Un altro aspetto che i romantici (e coloro che seguirono le loro ipotesi) non tennero in dovuta considerazione è che il dialetto è una formazione collaterale alla lingua come il folclore è una formazione collaterale all’arte. Il dialetto, in tutti i casi si serve di una parola dialogata, il dialetto è “detto”, non scritto. Non riuscirà mai a staccarsi dalla viva voce. Il parlare in dialetto esige un’intonazione, una particolare pronuncia. La parola in dialetto non vive in virtù del proprio significato glottologico. Nel momento in cui la si scrive si trova sfasata, non assolve più alla funzione sua propria. Scritta, la parola dialettale è storpiata. Del resto la poesia dialettale abbisogna del dicitore.

La poesia dialettale “sia o no in discorso diretto, è sempre ad alta voce e non può essere giammai staccata dall’occasione viva, che la detta e dalle labbra che la pronunziano“. Per la sua intrinseca loquacità tutta la rimeria vernacolare ha bisogno, proprio per mantenere vivo l’interesse, dell'”uscita”, della battuta finale, dello spirito, del frizzo, della stoccata, della trovata ironica e geniale. Senza codeste caratteristiche, priva di tali qualifiche, la poesia dialettale è inesistente poiché perde il motore stesso dal quale sorge. Per tutti questi aspetti, pur con le debite sfumature, il dialetto può soltanto esistenzializzare la poesia. Servendosi di modi comici, di lazzi, di ironie, di sarcasmi la poesia dialettale riporta ogni cosa al giusto posto.

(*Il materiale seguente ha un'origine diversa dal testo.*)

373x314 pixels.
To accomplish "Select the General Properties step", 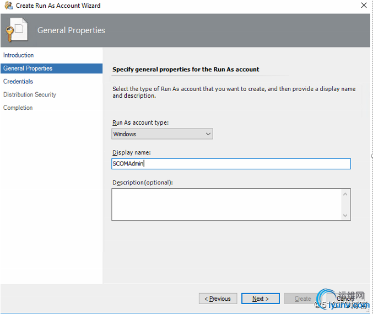I will (28, 68).
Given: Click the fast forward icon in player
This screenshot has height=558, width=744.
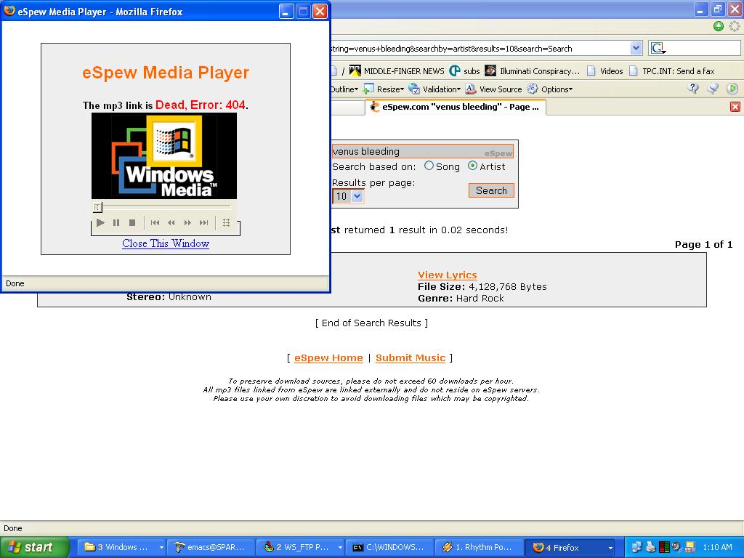Looking at the screenshot, I should point(187,223).
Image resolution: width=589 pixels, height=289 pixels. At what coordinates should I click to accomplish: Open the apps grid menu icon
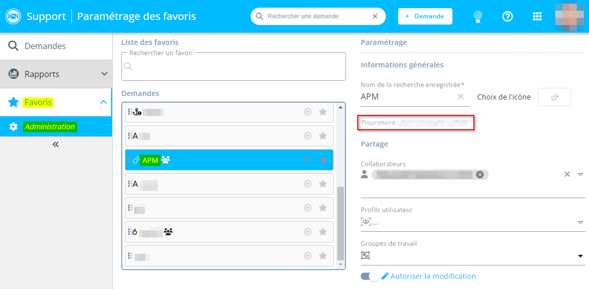point(537,16)
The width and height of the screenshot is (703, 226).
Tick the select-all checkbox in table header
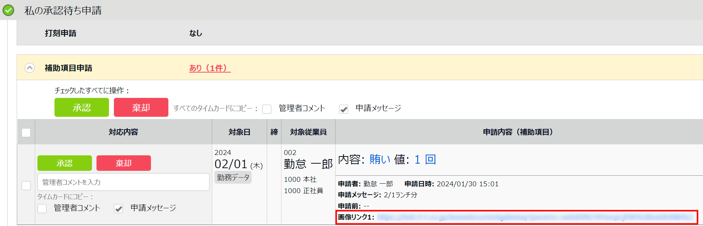(26, 133)
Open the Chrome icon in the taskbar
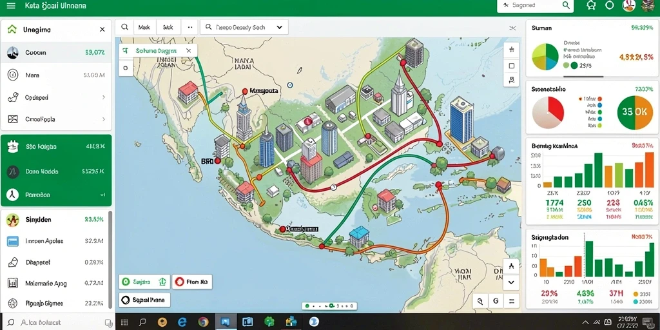660x330 pixels. coord(203,322)
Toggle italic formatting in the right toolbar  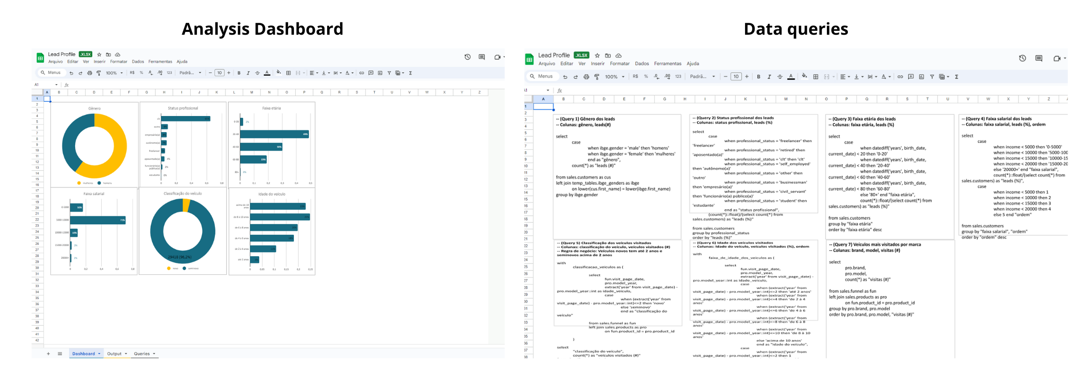point(769,77)
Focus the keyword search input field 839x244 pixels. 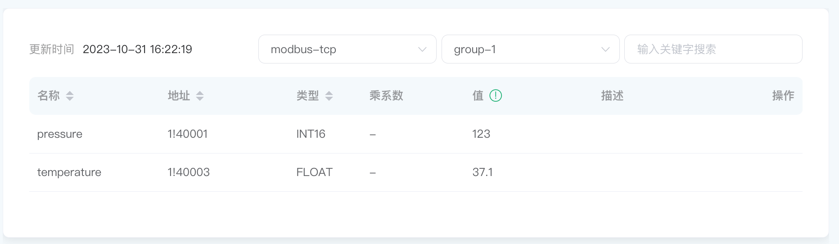pos(713,50)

Per ovvi motivi non si può fare a meno di riandare all’unico (per me) autentico poeta dialettale che la Romagna possa vantare: Olindo Guerrini. Olindo Guerrini, più noto con lo pseudonimo di Lorenzo Stecchetti (ma ne utilizzò altri fra cui Argia Sbolenfi e Mercutio) nei suoi “Sonetti romagnoli” che incominciò a scrivere a partire dal 1875, impose la “maschera”, (che poi tanto maschera non era) de “rumagnol sbraghè”, amante delle allegre compagnie, gran crapulone, dedito a scherzi da levar la pelle, largo di battuta, un po’ anarcoide e animato da una sana vena di anticlericalismo, “che gli dettava bellissime invettive all’indirizzo dei preti e i governi del tempo”.

Facendo man bassa degli stereotipi popolareschi, Olindo Guerrini, poeta dialettale, “si incaricò di restituire il sapore di una terra  maschia e generosa, sanguigna e ricca di umori. Ma in realtà il Nostro è un artista smaliziato e il taglio popolaresco è una sublime finzione. I duecentocinquanta sonetti sono costruiti con una tecnica sopraffina, al punto che Contini (sempre lui, sempre lui) ha potuto affermare la sua netta supremazia rispetto a tutti gli altri poeti conterranei. Dalla sua penna sono nate figure indimenticabili, ricordi di burle feroci, di epiche bevute, di personaggi bizzarri, il tutto tratteggiato col gusto dell’ironico e del grottesco. I dialetti se ne stanno andando”.

Attualmente sono ridotti “nella maggior parte dei casi a semplici involucri fonetici di voci alloglotte“. Tuttavia i poeti dialettali, mai come in questo periodo proliferano. Non amo e non capisco quei poeti dialettali che vogliono fare dell’ermetismo, che vogliono essere patetici, che vogliono spiegare i massimi sistemi. Se mi reco in un’osteria non ordino certamente caviale accompagnato da Pommery del 78. Molto probabilmente non sarebbero in grado di servirmeli.